ECLI:NL:HR:2021:358
Hoge Raad
- Cassatie
- Rechtspraak.nl
Cassatie tegen uitspraak Gerechtshof Den Haag inzake inkomstenbelasting en belastingrente
In deze zaak heeft belanghebbende, een individu woonachtig te [Z], beroep in cassatie ingesteld tegen de uitspraak van het Gerechtshof Den Haag van 17 september 2020, nummer 20/00320. Dit hoger beroep volgde op een eerdere uitspraak van de Rechtbank Den Haag (nummer SGR 19/5380) die betrekking had op de aan belanghebbende opgelegde aanslag in de inkomstenbelasting en premie volksverzekeringen voor het jaar 2016, alsook de beschikking inzake belastingrente.
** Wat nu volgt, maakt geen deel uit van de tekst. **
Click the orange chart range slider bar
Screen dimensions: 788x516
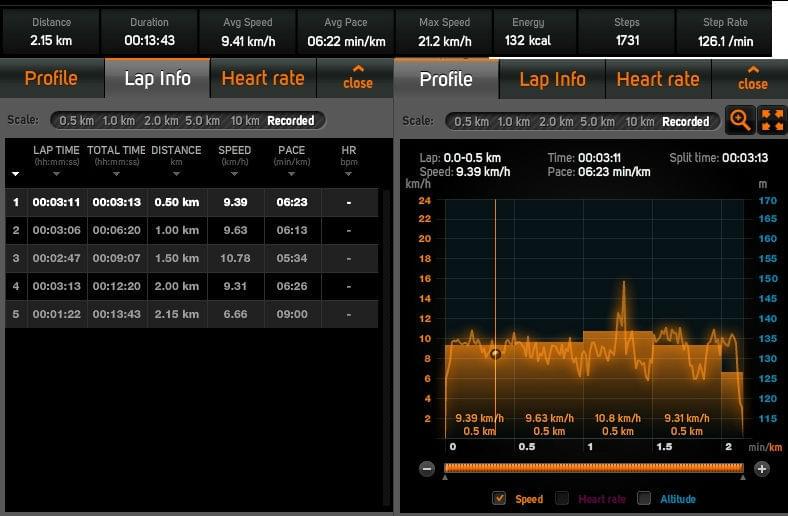[594, 468]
De Staatssecretaris van Financiën heeft gereageerd op het cassatieberoep met een verweerschrift, waarna belanghebbende een conclusie van repliek heeft ingediend.
De Hoge Raad heeft de klachten van belanghebbende over de uitspraak van het Hof beoordeeld. De Hoge Raad concludeert dat de aangevoerde klachten niet kunnen leiden tot vernietiging van de uitspraak van het Gerechtshof. Het is niet noodzakelijk voor de Hoge Raad om te motiveren waarom deze klachten niet gegrond zijn, aangezien de beoordeling van deze klachten niet vereist dat er antwoorden worden gegeven op vragen die van belang zijn voor de eenheid of ontwikkeling van het recht, zoals vermeld in artikel 81, lid 1, van de Wet op de rechterlijke organisatie.
De Hoge Raad heeft ook overwogen dat er geen aanleiding is voor een veroordeling in de proceskosten. Uiteindelijk verklaart de Hoge Raad het beroep in cassatie ongegrond. Dit arrest is uitgesproken in het openbaar op 12 maart 2021 door de raadsheer M.A. Fierstra als voorzitter, samen met de raadsheren J. Wortel en A.F.M.Q. Beukers-van Dooren, in aanwezigheid van de waarnemend griffier F. Treuren.